Я смогла покинуть госпиталь, где меня выходили бывшие коллеги, предусмотрительно спрятав в подвале, и вернулась к Абу-Валиду с его ребятами. Там и узнала, что меня уже успели оплакать, считая погибшей. Вскоре я навсегда покинула Ирак. Больше я не имела права испытывать судьбу. Мы с Абу-Валидом, ещё не оправившимся от тяжелейшего ранения в шею, через Иорданию выехали из страны, за которую сражались, не щадя своих жизней.
Меня уже слишком хорошо знали – и американцы, и местные их прислужники. Я более не могла свободно передвигаться по Багдаду и его окрестностям, чтобы прооперировать того или иного раненого. Раньше я делала это часто, и всякий раз удачно. Но дважды мне пришлось сильно поволноваться. О том, что произошло со мной шестью месяцами раньше, летом две тысячи третьего года, я расскажу позднее.
Наверное, кое-кого удивляет, что я откровенно говорю о своём тяжком прошлом. Но то, о чём вы читаете сейчас, давно известно моим недругам. Они имеют все основания опасаться меня, и потому украсили моё запястье серым пластмассовым браслетом. Вряд ли он может обрадовать женщину, но я горжусь им больше, чем всеми своими драгоценностями. Электронный наручник постоянно напоминает мне о страхе, который испытывают передо мной противники.

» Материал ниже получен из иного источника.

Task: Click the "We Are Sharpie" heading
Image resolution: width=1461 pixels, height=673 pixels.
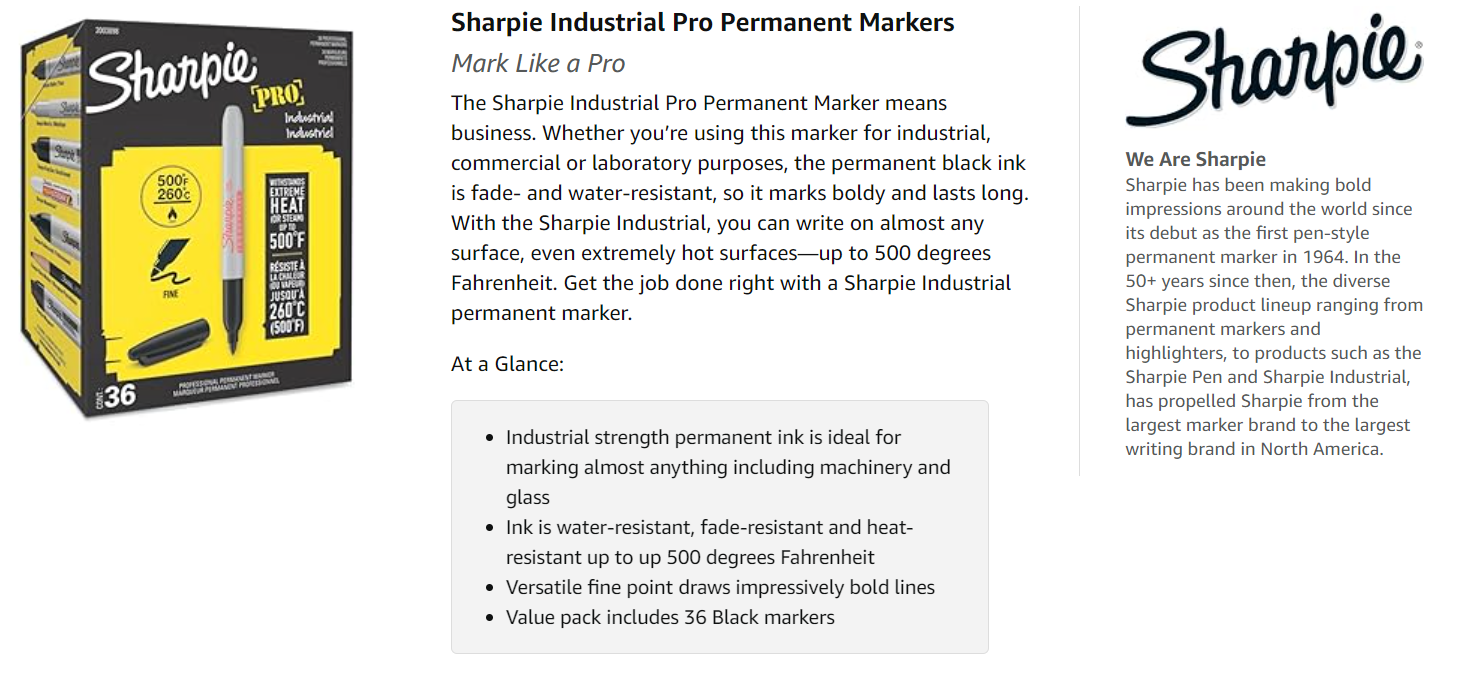Action: coord(1195,159)
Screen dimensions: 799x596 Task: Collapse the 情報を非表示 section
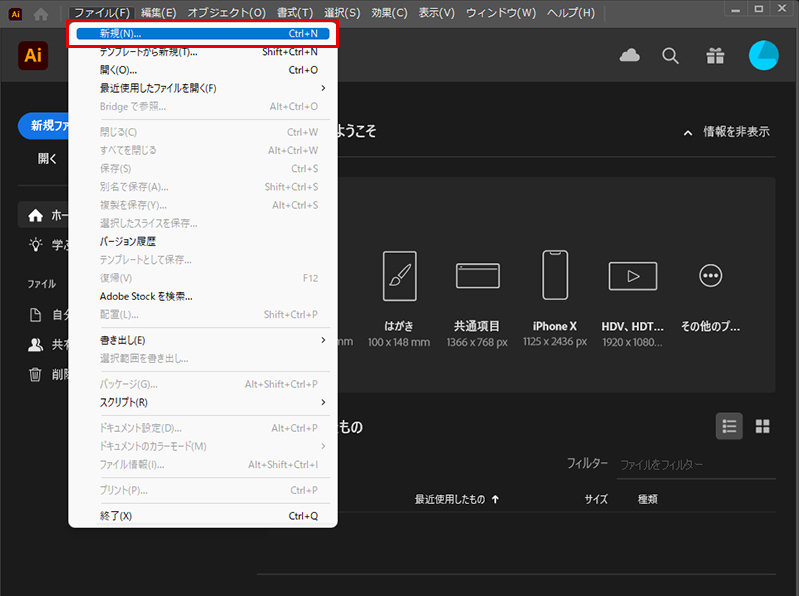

Они пометили меня, как скотину. Постоянно следят за мной и в Египте, и в России, куда я приезжаю к брату и детям, а перед тем мучительно долго согласовывают формальности. Меня круглосуточно стерегут, и будут стеречь ещё долго. Без суда я приговорена к унизительному, тяжкому наказанию. Те, чьей волей я когда-то оказалась в Ираке, спустя много лет объявили виновной именно меня. Объявили шпионкой, а после наказали за экстремизм.
Это называется «ограничение свободы». Человек находится на воле, но возможность его передвижения существенно сужена. Только с этим «подарком» я имела возможность покинуть американскую тюрьму, куда была заключена в начале две тысячи шестого года как предполагаемая сообщница исламских фанатиков-террористов. Через тринадцать месяцев после бегства из Ирака меня всё-таки арестовали. Абу-Валид, к счастью, остался на свободе. В противном случае его ждала бы тюрьма на базе Гуантанамо.
Я же теперь в виде красной точки постоянно перемещаюсь по монитору дежурного. Эти «часики» снять нетрудно – достаточно перерезать браслет ножницами. В таком случае сработает сигнал тревоги, и мне придётся досиживать срок в тюрьме. Но это не входит в мои планы. Мне дарована возможность видеть детей, пользоваться относительной свободой, даже на время покидать Египет.
Мой отец поручился за меня перед людьми, от которых зависела моя судьба. У него была такая возможность. Он оказывал услуги парням из спецслужб, а кое с кем из них даже дружил. Родители достаточно слёз пролили за те годы, что я провела вдали от них, от всей семьи, и потому я стараюсь вести себя примерно.